Re: PG_DIAG_SEVERITY and a possible bug in pq_parse_errornotice() - Mailing list pgsql-hackers

From Tom Lane
Subject Re: PG_DIAG_SEVERITY and a possible bug in pq_parse_errornotice()
Date
Msg-id 18609.1472225212@sss.pgh.pa.us
Whole thread Raw
In response to Re: PG_DIAG_SEVERITY and a possible bug in pq_parse_errornotice()  (Robert Haas <robertmhaas@gmail.com>)
Responses Re: PG_DIAG_SEVERITY and a possible bug in pq_parse_errornotice()  (Robert Haas <robertmhaas@gmail.com>)
List pgsql-hackers
Robert Haas <robertmhaas@gmail.com> writes:
> On Fri, Aug 26, 2016 at 10:35 AM, Tom Lane <tgl@sss.pgh.pa.us> wrote:
>> BTW, while I'm looking at this: what on god's green earth is
>> ThrowErrorData doing copying the supplied data into edata->assoc_context?
>> Surely it should be putting the data into the ErrorContext, where it's not
>> going to get flushed before it can be reported?
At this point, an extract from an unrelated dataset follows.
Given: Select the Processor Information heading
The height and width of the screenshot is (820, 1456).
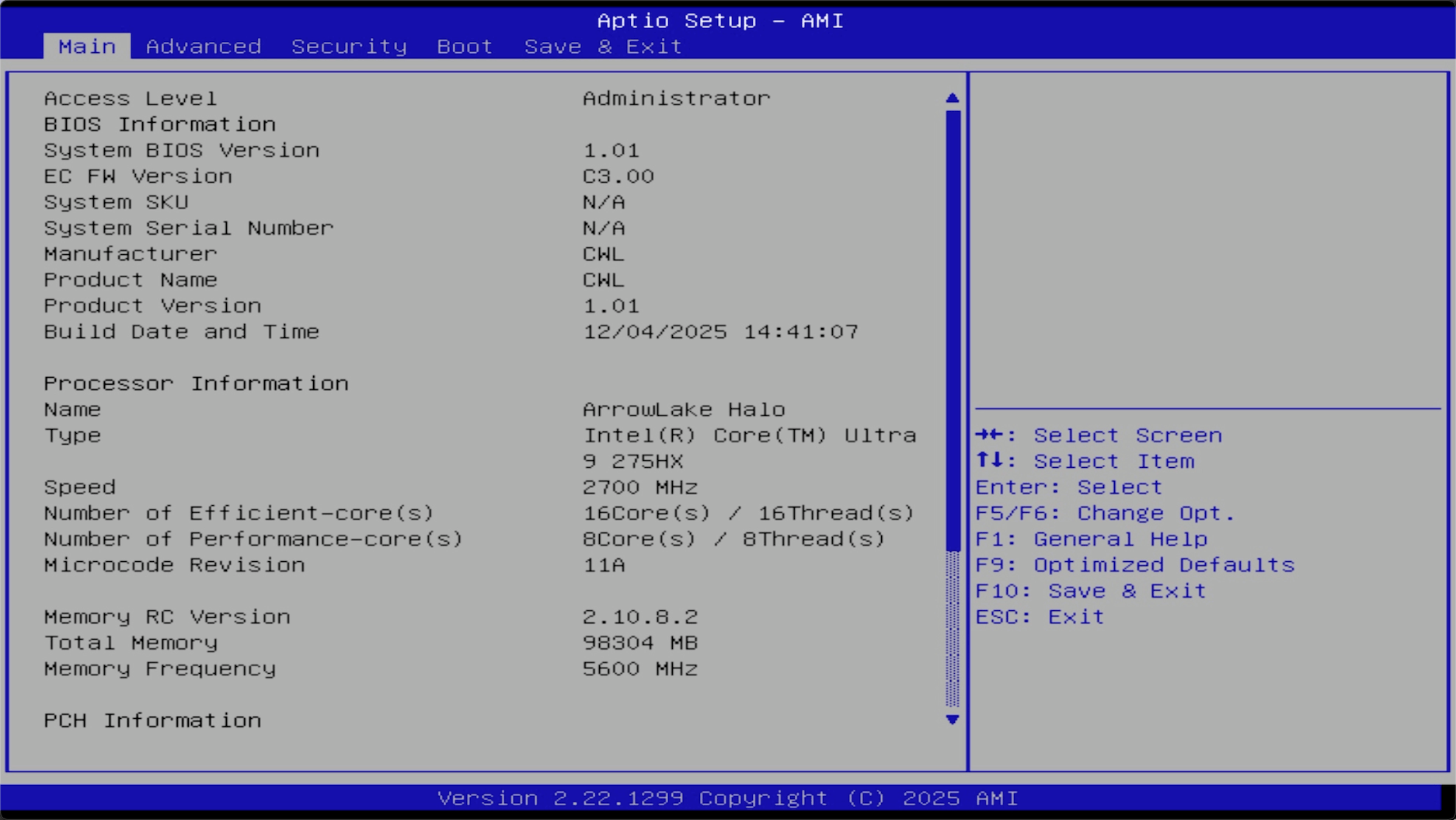Looking at the screenshot, I should pyautogui.click(x=197, y=383).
> Uh, well, perhaps I misinterpreted the comment in elog.h.  It says this:

>         /* context containing associated non-constant strings */
>         struct MemoryContextData *assoc_context;

> That sure looks like it's saying that all of the pointers stored in
> the ErrorData structure should be pointing into assoc_context, unless
> they are constant.

Indeed.  The point is that every ErrorData in the errordata stack needs
to, and does, have assoc_context = ErrorContext.  This coding is blithely
ignoring what errstart has set up and copying the data someplace else.
In fact, it's pointlessly duplicating data that is *already* in the
context of the source ErrorData.

You should be imagining this action as being the reverse of CopyErrorData,
ie copying some data back into the purview of elog.c, which is to say it
should be in ErrorContext.

Or in short, this has confused edata and newedata.  Valid coding would
beoldcontext = MemoryContextSwitchTo(newedata->assoc_context);
rather than what is there.

>> (Note that in the sole
>> existing use-case, edata->assoc_context is going to have been set to
>> CurrentMemoryContext by pq_parse_errornotice, and I see no good reason to
>> assume that's very long-lived ... in fact, it looks like it's whatever
>> happens to be active when ProcessInterrupts is called, which means there's
>> probably a totally separate set of problems here having to do with
>> potential leaks into long-lived contexts.)

> Oops.  Yes.

I'm not quite sure what to do about this.  It feels a tad wrong to use
ErrorContext as the active context during HandleParallelMessages, but
what else should we use?  Maybe this needs its very own private context
that we can reset after each use?

>> I have little use for the name of that function either, as it's not
>> necessarily going to "throw" anything.  Maybe ReportErrorUsingData,
>> or something like that?

> I deliberately avoided that sort of terminology because it need not be
> an ERROR.  It can be, say, a NOTICE.  It is definitely something that
> is coming from an ErrorData but it need not be an ERROR.

Right, but to me, "throw" generally means a transfer of control, which
is exactly what this isn't going to do if the message is only a notice.